Readers may think that Etsuko had similar experiences like Sachiko. Actually Sachiko is part of Etsuko. To be more specific, Sachiko represents the dark side of Etsuko. The trauma caused by Keiko’s suicide made Etsuko reluctant to face the cruel reality. Etsuko still felt guilty and responsible for her daughter’s death in her sub-consciousness. So Etsuko used Sachiko and Mariko to fulfill her story. Sachiko is a “recipient” of Etsuko’s projection.
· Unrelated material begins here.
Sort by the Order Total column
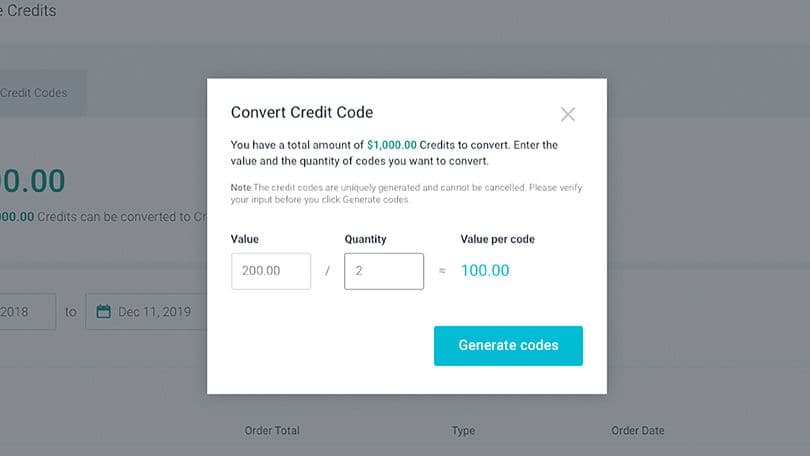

Psychologist T.H. Ogden states that:

The projector fantasies ridding himself of an aspect of himself and putting that aspect into another person in a controlling way. Projective Identification is a type of defense by which one can distance oneself from an unwanted or internally endangered part of the self, while in fantasy keeping that aspect of oneself ‘alive’ in another. (363)

Etsuko tried to convince herself that she always put Keiko’s happiness in the first place. Niki also told Etsuko that she should have “no regret” for those choices she once made. In short, Etsuko reassures herself that “she was not responsible for Keiko’s death”. (Ishiguro 11) However, Etsuko still could not forgive herself and she could not face the miserable reality. So Etsuko projected the guilty part of herself into Sachiko and pretended to be a good mother. In Etsuko’s narration, Sachiko was always busy with her own things, flirting with the American soldier—Frank, hoping to go to America with his help. She cared little about her daughter Mariko and Mariko was dropping out of school and always fighting with the boys in the neighborhood. There is a scene in the novel where Etsuko told Sachiko about Mariko’s fighting with two other children and Sachiko said, “I’m rather busy just now. I have to go into Nagasaki.” (Ishiguro 15) And Etsuko, on the contrary, was more concerned about Mariko than Sachiko. Etsuko looked after the little girl Mariko when Sachiko was in town, and Etsuko even went out at night with Sachiko to look for Mariko when Mariko was missing. It is easy for readers to understand that Mariko is a substitute for Etsuko’s daughter Keiko. What Etsuko did for Mariko in her narration was her trying to make up for Keiko. Etsuko could not get over her elder daughter Keiko’s death and she felt guilty for bringing Keiko to England, which Etsuko believed had caused Keiko’ suicide. The projected Sachiko and Mariko in her memory made Etsuko an onlooker and to some extent relieve her pain and trauma.